Cellist Jeremy Tai, 18, has appeared as a soloist with the Utah Symphony, Symphony Parnassus in San Francisco, the Palo Alto Philharmonic Orchestra, the University of California at Davis Symphony Orchestra, and the California Youth Symphony Orchestra. Tai made his solo debut at the Junior Bach Festival in Berkeley, California at age 10 and his national debut at the MTNA National Convention in New York City at age 14. In 2016, Tai gave his first professional recital at Noontime Concerts San Francisco and was chosen as a U.S. Presidential Scholar in Arts candidate. He has been featured on the NPR program “From the Top” as a soloist and as a founding member of the awarding-winning Konpeito Cello Quartet.  
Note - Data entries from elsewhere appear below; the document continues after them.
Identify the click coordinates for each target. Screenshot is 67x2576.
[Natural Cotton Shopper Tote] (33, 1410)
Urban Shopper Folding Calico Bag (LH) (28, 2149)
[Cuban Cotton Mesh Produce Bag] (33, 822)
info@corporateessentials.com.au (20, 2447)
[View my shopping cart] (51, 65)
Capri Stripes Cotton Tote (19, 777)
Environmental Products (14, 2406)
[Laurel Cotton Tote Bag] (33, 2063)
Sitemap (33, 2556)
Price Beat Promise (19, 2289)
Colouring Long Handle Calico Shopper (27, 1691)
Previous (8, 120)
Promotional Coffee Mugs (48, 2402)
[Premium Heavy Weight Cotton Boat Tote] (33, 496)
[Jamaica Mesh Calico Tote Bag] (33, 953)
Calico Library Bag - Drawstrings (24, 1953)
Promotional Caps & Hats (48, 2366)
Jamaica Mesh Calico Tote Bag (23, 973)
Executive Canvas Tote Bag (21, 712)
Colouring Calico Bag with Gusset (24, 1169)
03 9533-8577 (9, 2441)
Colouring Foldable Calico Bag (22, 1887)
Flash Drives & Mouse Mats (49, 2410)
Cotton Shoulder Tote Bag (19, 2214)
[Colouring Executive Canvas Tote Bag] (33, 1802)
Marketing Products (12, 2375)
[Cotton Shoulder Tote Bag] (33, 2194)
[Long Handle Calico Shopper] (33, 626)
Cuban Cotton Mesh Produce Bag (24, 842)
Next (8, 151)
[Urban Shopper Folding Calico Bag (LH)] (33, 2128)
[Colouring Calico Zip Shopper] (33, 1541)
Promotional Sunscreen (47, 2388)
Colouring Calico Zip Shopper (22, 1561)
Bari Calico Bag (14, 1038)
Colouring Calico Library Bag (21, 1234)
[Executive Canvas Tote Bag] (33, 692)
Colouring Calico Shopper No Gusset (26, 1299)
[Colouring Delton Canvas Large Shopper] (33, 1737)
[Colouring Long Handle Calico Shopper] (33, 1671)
Tai has won the top prize at the Music Teachers National Association National Strings Competition, Mondavi Center National Young Artists Competition, American Fine Arts Festival International Concerto Competition, and Music Teachers’ Association of California VOCE State Competition. He was chosen as a YoungArts National finalist, a semifinalist at the Irving M. Klein International String Competition (2014), and a semifinalist at the Stulberg International String Competition (2014 and 2017).

Raised in Cupertino, California, Tai is an alumnus of the San Francisco Conservatory of Music Pre-College program, where he studied with Bienen School alumnus Jonathan Koh (05), a former student of Professor Jensen.